◆ PROBLEM TO WORK ON:
Lift out all lines below that contain "computer".

-- GIVEN ENTRIES follows --

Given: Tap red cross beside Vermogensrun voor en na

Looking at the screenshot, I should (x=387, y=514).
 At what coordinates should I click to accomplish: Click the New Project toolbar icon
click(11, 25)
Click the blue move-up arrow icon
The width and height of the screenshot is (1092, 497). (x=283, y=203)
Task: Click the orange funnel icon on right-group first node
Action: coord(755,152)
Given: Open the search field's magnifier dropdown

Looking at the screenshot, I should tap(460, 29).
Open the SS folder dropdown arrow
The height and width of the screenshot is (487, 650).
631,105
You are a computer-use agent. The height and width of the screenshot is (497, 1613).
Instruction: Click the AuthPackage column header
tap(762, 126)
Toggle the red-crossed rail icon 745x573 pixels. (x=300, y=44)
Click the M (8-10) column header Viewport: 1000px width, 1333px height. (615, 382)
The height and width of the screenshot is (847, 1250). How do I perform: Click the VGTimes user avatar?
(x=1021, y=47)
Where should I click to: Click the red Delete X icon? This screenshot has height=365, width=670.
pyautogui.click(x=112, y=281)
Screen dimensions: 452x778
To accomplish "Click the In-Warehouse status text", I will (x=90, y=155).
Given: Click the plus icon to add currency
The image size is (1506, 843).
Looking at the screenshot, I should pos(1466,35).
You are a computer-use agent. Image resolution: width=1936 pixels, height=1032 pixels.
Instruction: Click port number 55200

-- GIVEN ENTRIES concluded --

◆ EXPECTED ANSWER:
You are a computer-use agent. The height and width of the screenshot is (497, 1613).
You are a computer-use agent. Image resolution: width=1936 pixels, height=1032 pixels.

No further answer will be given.